Titolo della tesi: New strategies to reprogram immunosenescence
This thesis explores strategies to rejuvenate immunity by investigating the molecular and cellular mechanisms that drive T cell aging. Immunosenescence, the age-associated decline in immune competence, is marked by the accumulation of senescent cells, impaired adaptive responses, and reduced vaccine efficacy. Central to this process is the dysfunction of CD4⁺ T cells, which lose mitochondrial fitness, fail to maintain telomeres, and accumulate chronic stress signaling complexes. The first part of this work identifies sestrin–MAPK complexes (sMAC) as central mediators of T cell senescence. Pharmacological disruption of sMAC dismantled these complexes, reduced stress signaling, and restored fatty acid oxidation. Rejuvenated T cells regained proliferation, synapse integrity, and responsiveness to stimulation, and importantly,
recovered their ability to provide help to B cells, reactivating humoral responses normally impaired in old age. These results demonstrate that T cell senescence is not an irreversible endpoint but a state maintained by specific molecular interactions that can be disrupted. The second part of the thesis links metabolic competence to telomere biology.

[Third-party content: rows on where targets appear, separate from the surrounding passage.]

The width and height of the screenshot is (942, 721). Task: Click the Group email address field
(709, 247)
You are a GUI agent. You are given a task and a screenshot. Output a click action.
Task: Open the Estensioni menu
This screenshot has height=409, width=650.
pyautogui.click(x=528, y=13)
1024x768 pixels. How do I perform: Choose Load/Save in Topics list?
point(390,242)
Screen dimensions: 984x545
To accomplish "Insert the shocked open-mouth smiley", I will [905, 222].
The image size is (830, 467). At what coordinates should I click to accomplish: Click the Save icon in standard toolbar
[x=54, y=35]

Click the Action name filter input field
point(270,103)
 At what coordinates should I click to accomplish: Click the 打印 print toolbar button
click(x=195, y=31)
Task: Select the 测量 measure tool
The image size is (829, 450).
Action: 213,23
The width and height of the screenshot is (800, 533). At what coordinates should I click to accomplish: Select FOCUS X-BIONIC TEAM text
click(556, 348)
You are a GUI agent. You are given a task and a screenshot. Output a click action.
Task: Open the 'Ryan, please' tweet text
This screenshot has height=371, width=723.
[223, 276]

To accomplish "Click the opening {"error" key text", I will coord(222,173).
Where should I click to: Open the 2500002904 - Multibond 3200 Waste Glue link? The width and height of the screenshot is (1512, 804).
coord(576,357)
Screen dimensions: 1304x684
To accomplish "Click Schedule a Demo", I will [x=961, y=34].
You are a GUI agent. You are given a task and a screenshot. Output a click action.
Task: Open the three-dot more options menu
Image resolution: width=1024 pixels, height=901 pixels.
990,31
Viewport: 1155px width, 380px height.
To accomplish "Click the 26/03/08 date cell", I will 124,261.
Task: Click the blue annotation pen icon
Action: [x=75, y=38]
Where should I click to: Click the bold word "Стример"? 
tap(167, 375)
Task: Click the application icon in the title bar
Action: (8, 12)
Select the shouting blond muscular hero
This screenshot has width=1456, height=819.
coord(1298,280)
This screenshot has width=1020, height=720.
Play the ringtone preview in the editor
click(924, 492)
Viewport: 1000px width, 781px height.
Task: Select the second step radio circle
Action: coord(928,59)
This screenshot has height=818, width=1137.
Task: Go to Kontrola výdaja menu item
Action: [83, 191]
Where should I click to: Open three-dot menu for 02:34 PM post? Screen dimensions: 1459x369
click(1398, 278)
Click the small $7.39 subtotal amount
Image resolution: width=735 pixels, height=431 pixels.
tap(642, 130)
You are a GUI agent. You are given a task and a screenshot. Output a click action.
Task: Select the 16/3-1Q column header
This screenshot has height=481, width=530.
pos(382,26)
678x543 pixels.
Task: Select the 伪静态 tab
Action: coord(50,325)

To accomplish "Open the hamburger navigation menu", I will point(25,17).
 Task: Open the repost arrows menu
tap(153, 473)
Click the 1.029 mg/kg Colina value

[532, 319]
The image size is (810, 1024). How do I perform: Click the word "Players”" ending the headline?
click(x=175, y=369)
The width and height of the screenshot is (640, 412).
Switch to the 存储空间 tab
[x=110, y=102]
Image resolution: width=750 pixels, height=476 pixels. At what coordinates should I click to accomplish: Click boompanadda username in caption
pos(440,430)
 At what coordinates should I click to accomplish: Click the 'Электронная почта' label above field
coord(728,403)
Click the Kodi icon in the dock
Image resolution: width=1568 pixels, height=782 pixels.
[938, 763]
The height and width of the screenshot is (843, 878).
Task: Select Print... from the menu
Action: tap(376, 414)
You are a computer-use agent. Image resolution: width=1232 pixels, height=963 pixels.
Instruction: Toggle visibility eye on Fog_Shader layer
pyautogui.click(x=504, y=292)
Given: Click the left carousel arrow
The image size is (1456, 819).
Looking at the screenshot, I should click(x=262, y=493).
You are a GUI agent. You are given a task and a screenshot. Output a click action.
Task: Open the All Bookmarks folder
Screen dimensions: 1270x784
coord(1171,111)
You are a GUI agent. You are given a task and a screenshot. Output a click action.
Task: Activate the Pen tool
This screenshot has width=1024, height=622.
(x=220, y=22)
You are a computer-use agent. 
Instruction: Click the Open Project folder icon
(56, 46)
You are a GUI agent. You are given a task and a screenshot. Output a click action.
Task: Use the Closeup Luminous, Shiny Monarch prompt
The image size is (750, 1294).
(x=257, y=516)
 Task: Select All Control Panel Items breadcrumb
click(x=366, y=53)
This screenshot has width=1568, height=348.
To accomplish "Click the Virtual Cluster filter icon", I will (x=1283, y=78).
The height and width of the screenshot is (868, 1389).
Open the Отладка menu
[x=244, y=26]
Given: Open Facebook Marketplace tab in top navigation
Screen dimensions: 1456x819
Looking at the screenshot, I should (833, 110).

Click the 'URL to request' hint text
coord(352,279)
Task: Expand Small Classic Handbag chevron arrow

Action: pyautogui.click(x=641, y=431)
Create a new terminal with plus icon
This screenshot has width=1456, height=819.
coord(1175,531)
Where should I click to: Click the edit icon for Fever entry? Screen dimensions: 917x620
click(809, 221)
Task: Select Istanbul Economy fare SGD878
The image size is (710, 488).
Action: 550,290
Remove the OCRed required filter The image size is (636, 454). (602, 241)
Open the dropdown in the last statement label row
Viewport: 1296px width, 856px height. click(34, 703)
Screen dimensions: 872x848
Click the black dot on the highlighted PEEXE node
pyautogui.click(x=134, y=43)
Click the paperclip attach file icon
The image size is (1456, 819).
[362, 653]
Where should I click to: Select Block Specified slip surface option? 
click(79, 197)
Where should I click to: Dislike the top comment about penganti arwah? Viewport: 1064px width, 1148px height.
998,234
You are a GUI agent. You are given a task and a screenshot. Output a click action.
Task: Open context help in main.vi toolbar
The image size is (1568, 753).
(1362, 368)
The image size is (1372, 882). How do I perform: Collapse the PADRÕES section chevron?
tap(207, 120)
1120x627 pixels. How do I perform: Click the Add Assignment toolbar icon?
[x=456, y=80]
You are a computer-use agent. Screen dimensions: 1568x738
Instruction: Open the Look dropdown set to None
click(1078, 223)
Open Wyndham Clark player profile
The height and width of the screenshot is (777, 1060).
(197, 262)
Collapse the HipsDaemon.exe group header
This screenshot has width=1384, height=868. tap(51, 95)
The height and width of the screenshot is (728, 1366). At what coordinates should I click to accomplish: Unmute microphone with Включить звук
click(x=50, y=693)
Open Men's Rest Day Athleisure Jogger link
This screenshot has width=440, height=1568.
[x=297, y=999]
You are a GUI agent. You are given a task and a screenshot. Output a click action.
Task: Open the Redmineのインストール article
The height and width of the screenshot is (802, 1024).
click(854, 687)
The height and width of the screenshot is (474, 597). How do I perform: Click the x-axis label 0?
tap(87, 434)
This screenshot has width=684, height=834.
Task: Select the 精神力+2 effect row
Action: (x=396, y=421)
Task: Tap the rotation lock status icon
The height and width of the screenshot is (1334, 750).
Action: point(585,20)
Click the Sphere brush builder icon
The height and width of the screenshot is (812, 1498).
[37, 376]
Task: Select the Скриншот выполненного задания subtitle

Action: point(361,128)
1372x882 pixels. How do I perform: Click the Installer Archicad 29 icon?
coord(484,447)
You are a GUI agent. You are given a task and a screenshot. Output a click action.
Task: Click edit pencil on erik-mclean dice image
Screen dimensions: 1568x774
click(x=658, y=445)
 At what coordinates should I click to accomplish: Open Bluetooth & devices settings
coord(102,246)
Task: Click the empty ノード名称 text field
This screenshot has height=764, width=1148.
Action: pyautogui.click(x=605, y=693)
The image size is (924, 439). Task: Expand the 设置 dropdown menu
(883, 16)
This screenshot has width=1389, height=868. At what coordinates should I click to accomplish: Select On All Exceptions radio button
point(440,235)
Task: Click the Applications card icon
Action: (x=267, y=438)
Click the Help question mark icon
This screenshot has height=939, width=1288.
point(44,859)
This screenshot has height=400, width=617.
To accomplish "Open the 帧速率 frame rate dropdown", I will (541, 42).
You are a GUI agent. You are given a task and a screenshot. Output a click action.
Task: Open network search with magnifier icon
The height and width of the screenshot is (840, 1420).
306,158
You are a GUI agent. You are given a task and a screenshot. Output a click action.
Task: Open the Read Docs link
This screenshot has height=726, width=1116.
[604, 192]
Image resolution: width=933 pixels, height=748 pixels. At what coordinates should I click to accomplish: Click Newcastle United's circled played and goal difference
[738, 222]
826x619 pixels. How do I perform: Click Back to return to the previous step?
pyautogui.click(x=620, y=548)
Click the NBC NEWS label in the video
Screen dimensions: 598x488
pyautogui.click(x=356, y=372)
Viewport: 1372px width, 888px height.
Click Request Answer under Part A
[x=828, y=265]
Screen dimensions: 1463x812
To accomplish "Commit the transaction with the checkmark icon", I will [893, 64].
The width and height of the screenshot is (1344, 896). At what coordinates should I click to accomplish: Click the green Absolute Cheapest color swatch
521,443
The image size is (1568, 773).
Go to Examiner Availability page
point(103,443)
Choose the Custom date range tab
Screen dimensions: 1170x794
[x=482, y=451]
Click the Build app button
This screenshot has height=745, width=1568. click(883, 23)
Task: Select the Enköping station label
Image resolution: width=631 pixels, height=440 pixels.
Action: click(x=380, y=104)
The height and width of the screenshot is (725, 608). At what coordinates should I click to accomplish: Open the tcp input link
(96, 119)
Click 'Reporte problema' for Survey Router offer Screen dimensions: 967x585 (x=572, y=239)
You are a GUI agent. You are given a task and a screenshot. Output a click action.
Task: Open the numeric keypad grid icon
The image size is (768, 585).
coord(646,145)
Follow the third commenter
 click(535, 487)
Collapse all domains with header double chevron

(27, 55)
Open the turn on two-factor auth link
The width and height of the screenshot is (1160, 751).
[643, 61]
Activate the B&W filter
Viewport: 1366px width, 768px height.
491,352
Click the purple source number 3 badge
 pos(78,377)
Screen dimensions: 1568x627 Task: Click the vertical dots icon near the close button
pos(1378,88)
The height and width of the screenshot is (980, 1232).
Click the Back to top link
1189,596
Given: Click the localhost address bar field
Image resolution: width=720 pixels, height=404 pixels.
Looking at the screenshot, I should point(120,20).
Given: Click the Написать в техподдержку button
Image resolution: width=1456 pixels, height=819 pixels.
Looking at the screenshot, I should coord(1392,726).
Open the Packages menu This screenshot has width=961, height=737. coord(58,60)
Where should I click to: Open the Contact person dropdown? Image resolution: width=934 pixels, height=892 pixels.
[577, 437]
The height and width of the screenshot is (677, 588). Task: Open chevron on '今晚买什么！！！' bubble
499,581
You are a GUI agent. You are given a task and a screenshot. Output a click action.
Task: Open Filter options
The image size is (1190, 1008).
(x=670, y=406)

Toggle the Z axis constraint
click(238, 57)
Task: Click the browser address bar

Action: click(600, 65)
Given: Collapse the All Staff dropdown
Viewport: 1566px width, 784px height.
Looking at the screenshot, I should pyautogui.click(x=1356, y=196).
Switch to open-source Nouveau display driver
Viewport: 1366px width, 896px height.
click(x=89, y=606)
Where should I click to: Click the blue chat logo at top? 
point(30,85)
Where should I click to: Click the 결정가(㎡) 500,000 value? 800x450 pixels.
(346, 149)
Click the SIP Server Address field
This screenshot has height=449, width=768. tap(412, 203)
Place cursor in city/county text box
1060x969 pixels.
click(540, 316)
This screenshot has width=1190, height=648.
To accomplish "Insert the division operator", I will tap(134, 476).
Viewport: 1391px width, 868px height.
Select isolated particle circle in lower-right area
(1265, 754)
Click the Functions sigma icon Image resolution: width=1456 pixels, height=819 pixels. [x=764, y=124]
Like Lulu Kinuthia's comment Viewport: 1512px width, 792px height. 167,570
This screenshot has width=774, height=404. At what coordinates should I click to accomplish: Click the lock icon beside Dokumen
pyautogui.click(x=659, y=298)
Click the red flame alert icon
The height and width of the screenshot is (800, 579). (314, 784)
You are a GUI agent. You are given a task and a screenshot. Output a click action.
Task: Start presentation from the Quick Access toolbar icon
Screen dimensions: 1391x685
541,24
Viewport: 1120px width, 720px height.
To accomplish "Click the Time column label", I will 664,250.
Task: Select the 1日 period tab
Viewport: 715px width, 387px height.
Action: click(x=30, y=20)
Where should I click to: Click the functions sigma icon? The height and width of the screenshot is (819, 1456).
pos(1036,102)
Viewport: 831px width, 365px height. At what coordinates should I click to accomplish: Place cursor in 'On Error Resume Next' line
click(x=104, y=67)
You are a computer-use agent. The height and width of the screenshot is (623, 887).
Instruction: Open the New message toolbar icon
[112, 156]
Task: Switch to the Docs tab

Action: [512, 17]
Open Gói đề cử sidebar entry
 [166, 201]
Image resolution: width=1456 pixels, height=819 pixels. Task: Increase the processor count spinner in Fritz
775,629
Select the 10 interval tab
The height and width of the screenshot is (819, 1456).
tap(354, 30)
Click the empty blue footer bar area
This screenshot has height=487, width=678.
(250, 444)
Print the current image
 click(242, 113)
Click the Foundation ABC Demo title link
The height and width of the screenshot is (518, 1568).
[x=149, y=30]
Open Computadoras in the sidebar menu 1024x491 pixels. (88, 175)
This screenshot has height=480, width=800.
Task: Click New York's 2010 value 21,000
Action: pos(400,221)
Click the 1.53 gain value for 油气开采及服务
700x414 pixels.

Senescent T cells lack CPT1A, the rate-limiting enzyme for fatty acid oxidation (FAO), which leads to defective synapse organization and abrogated telomer transfer from antigen-presenting cells. Re-expression of CPT1A reinstated FAO, enabled telomere acquisition, and promoted telomere elongation. Furthermore, telomere transfer triggered FAO-dependent asymmetric division, with unequal distribution of CPT1A during the first cell cycle, supporting the formation of long-lived memory subsets. Finally, systemic experiments showed that adoptive transfer of rejuvenated T cells into aged mice reduced senescence-associated signaling in peripheral organs and extended
survival. Together, this thesis demonstrates that dismantling stress-inducing complexes,reprogramming metabolism, restoring telomere dynamics, and reinstating humoral responses can collectively reverse key aspects of immunosenescence. These findings provide a conceptual framework linking molecular signaling, immune cell fate, and organismal survival, and open new perspectives for interventions aimed at sustaining immune competence across the lifespan.